Jobs —
1. Answer these from the tree-removal article:
(a) How many residents and commercial properties does the association represent?
(b) On what date did the tree cutting start?
(c) How many of the 80 live oak trees on DuPont Circle did the cutters originally plan to cut?
2. In the tree-removal article, turn the paragraph beginning "DuPont Circle has 80 live oak trees" into a short bulleted list that keeps its main facts.
3. Write a continuation of the tree-removal article, picking up right after its final sentence.

Selection —
Start
The First Colony Community Association in Sugar Land is cutting down trees in neighborhoods and residents don’t like it.
Residents said they understand the need to thin the selection, but with plans to cut half, and in some cases more than half, the inventory of live oak trees, protestors claim the association is “clear cutting not thinning” the trees and ignoring the wishes of residents.
They were also up in arms over the age of the trees being cut; some were told the trees were over 50 years old.
“They are not 50 years old. First Colony is 40 years old and so the oldest tree will be less than 40 years old,” said the association Executive Director Cary Kelley.
The association represents 11,000 residents and 400 commercial properties.
Kelley said the trees were over-planted with less than 25 feet of space between them.
“We did a thorough study of the issues in 2014 with town hall meetings, worked with several consultants,” he said. “Every master certified arborist said you need to remove the trees.”
Tree removals occurred or will occur on Palm Royale Boulevard, Cartwright, Austin Parkway, Sweetwater, DuPont Circle in Sweetwater and First Colony Boulevard.
The problem is that the live oak trees have a shallow root bases so the trees were sucking away all the nutrients and nothing could grow at their base resulting in mud and dirt sliding off into the streets and clogging the drains, according to Kelley.
“A healthy tree will have a nice thick body and their canopies are like fans. These are so close together they are all struggling for sunlight. They are just overcrowded,” Kelley said.
Not everyone is thrilled.
“That’s not thinning, that’s clear-cutting,” said Sara Parr of DuPont Circle.
DuPont Circle has 80 live oak trees and the tree cutters marked every tree on the outer rim, which is between the street and the sidewalk. They planned to cut 54 of the 80 trees. The initial pilot program said they would take less than half the trees from the Sweetwater neighborhood.
So 85 percent of the families living on DuPont signed and submitted a petition on January 19 asking the association to slow down since there were concerns and a board meeting was scheduled for Jan. 25, said Parr.
Kelley balked at waiting until the board meeting saying residents have known about this for a while because it is the third step in a five-step program. The tree-cutting started as scheduled on Jan. 22.
Parr was out of state at the time for business, but she left a letter to be read at the meeting.
“I also want everyone to know that I asked Carey Kelley to delay any action of tree cutting and removal until the FCCA board meeting today. But he said, ‘He sees no need to delay the cutting of the trees, starting Monday.’ Many of us are outraged and shocked at the blatant lack of care or respect for the residents that live in here. It was obvious that Kelley did not want the residents to take this issue to the FCCA board,” Parr wrote.
After learning of the petition, Kelley said the staff from FCCA walked the area and redesigned to have 49 trees cut down.
End
Records provided —
Start
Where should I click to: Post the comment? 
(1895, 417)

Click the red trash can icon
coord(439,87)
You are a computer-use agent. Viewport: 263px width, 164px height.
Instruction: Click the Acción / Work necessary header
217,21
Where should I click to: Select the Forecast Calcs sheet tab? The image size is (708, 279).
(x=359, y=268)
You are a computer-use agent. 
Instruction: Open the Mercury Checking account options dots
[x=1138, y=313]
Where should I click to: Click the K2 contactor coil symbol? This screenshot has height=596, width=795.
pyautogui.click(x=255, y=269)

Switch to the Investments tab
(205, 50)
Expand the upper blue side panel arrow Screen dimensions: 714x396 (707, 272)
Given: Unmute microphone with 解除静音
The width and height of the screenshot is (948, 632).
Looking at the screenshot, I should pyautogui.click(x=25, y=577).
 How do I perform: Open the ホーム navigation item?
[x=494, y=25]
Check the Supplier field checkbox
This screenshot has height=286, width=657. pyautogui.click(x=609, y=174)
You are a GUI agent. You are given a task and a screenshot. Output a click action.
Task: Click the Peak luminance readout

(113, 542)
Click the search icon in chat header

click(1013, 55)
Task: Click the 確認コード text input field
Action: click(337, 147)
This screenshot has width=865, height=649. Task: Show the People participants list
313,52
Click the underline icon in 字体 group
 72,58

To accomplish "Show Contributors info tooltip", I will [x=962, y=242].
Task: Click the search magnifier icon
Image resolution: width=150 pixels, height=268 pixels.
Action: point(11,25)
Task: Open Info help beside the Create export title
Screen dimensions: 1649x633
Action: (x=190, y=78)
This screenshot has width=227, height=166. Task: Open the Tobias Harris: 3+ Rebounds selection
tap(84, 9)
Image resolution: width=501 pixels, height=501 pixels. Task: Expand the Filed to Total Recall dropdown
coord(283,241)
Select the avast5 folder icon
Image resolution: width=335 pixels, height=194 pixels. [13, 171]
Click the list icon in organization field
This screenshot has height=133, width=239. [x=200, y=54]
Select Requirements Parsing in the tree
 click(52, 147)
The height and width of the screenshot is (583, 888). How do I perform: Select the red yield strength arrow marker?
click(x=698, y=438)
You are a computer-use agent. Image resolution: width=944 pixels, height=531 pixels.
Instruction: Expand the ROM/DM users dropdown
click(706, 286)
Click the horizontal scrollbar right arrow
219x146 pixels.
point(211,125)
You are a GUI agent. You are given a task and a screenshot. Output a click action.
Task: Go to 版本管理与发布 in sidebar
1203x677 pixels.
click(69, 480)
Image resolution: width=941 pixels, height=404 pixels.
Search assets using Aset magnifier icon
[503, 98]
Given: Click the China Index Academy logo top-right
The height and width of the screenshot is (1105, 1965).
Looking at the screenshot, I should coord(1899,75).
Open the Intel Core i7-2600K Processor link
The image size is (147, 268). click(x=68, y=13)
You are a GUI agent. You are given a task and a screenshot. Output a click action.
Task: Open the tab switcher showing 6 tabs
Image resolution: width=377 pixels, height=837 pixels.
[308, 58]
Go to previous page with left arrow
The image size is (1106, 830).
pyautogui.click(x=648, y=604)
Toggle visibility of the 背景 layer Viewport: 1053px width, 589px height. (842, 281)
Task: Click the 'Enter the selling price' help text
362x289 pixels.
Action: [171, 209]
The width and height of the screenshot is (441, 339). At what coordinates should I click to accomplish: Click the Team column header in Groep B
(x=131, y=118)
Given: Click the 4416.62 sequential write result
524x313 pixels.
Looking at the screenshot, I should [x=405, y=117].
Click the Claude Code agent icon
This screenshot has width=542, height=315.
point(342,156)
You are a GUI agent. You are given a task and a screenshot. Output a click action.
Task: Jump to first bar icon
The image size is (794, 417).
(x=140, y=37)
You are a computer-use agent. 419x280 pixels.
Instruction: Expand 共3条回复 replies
End
Per-task outputs —
1.
(a) 11,000 residents and 400 commercial properties.
(b) Jan. 22.
(c) 54.

2.
- DuPont Circle has 80 live oak trees.
- The tree cutters marked every tree on the outer rim, between the street and the sidewalk.
- They planned to cut 54 of the 80 trees.
- The initial pilot program said less than half the trees would be taken from the Sweetwater neighborhood.

3.
“I got an email with less than 10 property owners from one neighborhood asking to postpone and they want the board to explain why they approved this plan. But all the info and publications and newsletters, phone APPs, Facebook, all the info been out there since 2014 and every budget cycle we update,” Kelley said.
He said they have contracted to get the work done in the off-season.
The removal work will be followed by stump and root grinding. The site will continue to be monitored to see if any additional work makes sense over the next year or so.
“Follow up work will include irrigation repair and realignment, sod work, and the removal of at least some of the crape myrtles. Trees and vegetation will, of course, be fertilized to help their recovery,” he said.
Kelley said the tree canopies are currently misshapen because of over-planting and that would change in time.
“Our goal is to improve the look and health of the remaining trees while addressing the siltation, and reduce leaf/acorn drop that have made the sidewalks slippery and clogged the street drains and caused road flooding. The tree removals will enable us to improve the ground cover, which reduces siltation. Our removal work in other areas of First Colony have been quite successful and the areas look great. We will keep the neighborhood rep’s advised about upcoming work.” Kelley wrote in an email to the residents.
He said Edgewater was the test site and they removed 20 trees. The following year they showed how it improved, and removed the remainder, close to 80 trees.
“We are contracted to get the work done in the off-season. We got an amazing price point doing that, saving the association hundreds of dollars,” he said.
Rachel Varghese, who also lives on DuPoint, said residents were given three minutes to speak at the board meeting and multiple voices expressed the same concern – don’t take our trees. In the end there was no delay. She left the meeting feeling dejected because so many residents felt their words did not matter.
“A Plantation Bend resident who came to oppose the clearing agreed that wanting to thin out a small number of trees, if necessary, is understandable. But to slash and destroy all the trees in a row is irresponsible. Why the rush, why can we not discuss this,” the resident asked.
Kelley said there were complaints in other neighborhoods at the time.
“But those with concerns came back and said it looks great. These are emotional issues,” he said.
Varghese said the tree removal is “beyond an emotional issue. It is a monetary issue that significantly affects our property value in the long run. It destroys bird and animal habitat and what makes our older neighborhood valuable. It also affects the air quality of our city,” she said.
The DuPont residents recommended that they follow the approved pilot and try cutting fewer trees leaving the large healthy ones alone and only cutting damaged or weak trees.
“The crepe myrtles are an eyesore and can be removed completely. No one prefers them to the live oaks. If anyone thinks that the residents of First Colony are happy with the massive removal of trees, they are, unfortunately, delusional,” said Varghese.